Blackskate
Image © Wizards of the Coast, by Drew Baker. Accessed at the Stormwrack Art Gallery here
[Stormwrack was the third of the D&D 3.5 environment sourcebooks, and it’s the one that saw the most use at my table. Not for the majority of the rules, but for the player races, which we will be getting to before long. There are less monsters in this book than in Frostburn or Sandstorm, probably because ships and sailing get their own rules and statistics, and that eats up page count.]
Blackskate CR 4 NE Undead This thing has wide fins like those of a ray, and its body is comprised of tatters of pallid flesh, shattered bone and other organic debris. Its head is vaguely like that of a crustacean, and its tail arcs over its back and ends in a vicious stinger.

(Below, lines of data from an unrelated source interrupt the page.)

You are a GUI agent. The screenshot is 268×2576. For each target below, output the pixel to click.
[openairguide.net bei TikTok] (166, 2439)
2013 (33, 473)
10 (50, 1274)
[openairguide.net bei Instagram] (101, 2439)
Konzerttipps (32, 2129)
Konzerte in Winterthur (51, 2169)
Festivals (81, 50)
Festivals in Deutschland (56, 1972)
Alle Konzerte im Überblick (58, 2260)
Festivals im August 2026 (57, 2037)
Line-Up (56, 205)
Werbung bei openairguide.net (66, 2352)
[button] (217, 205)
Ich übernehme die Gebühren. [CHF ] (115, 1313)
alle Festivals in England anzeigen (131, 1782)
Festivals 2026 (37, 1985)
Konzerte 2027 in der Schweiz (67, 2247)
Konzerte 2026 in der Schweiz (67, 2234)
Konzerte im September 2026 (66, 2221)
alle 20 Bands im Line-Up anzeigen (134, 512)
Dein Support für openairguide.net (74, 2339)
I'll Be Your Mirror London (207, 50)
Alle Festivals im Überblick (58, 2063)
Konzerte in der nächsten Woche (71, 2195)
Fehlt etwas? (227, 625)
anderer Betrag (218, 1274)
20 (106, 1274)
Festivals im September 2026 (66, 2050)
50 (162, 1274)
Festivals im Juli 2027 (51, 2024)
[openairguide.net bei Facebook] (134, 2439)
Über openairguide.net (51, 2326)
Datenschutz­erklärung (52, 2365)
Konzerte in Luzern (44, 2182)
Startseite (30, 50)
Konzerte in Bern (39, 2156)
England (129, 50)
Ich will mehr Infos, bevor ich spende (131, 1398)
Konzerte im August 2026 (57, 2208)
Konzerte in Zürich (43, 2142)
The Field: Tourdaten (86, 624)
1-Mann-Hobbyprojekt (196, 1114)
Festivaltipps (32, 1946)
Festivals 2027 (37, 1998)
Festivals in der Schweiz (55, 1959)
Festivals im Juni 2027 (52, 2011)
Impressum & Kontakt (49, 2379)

Blackskates are undead creatures born when a truly evil creature dies at sea and its body is allowed to decompose and drift to the bottom as “marine snow”. It forms a tiny clot of malign purpose, and as the marine snow is washed by the current and stirred by the movement of bottom-dwelling scavengers, it accrues into a shape reminiscent of a ray—the blackskate. Although they are born at the greatest depths, most blackskates move to shallower waters when they are able to in order to prey on the blood of the living. They do not drink this blood with their mouths, rather bathing in it and absorbing it through their skins.
A blackskate prefers to attack from ambush, burying itself in the bottom of a shallow shore and lashing out at waders. Unlike mundane stingrays, which are content to flee once they have stung, blackskates will sting again and again until their prey dies, its skin and muscle sloughing away in a truly grotesque display. Blackskates often make hit and run attacks, made all the more rapid by its whirling frenzy when exposed to fresh blood. A frenzied blackskate can even chase prey onto shore, but doing so is risky—if it is still beached when the whirl wears off, it is stranded and easily destroyed.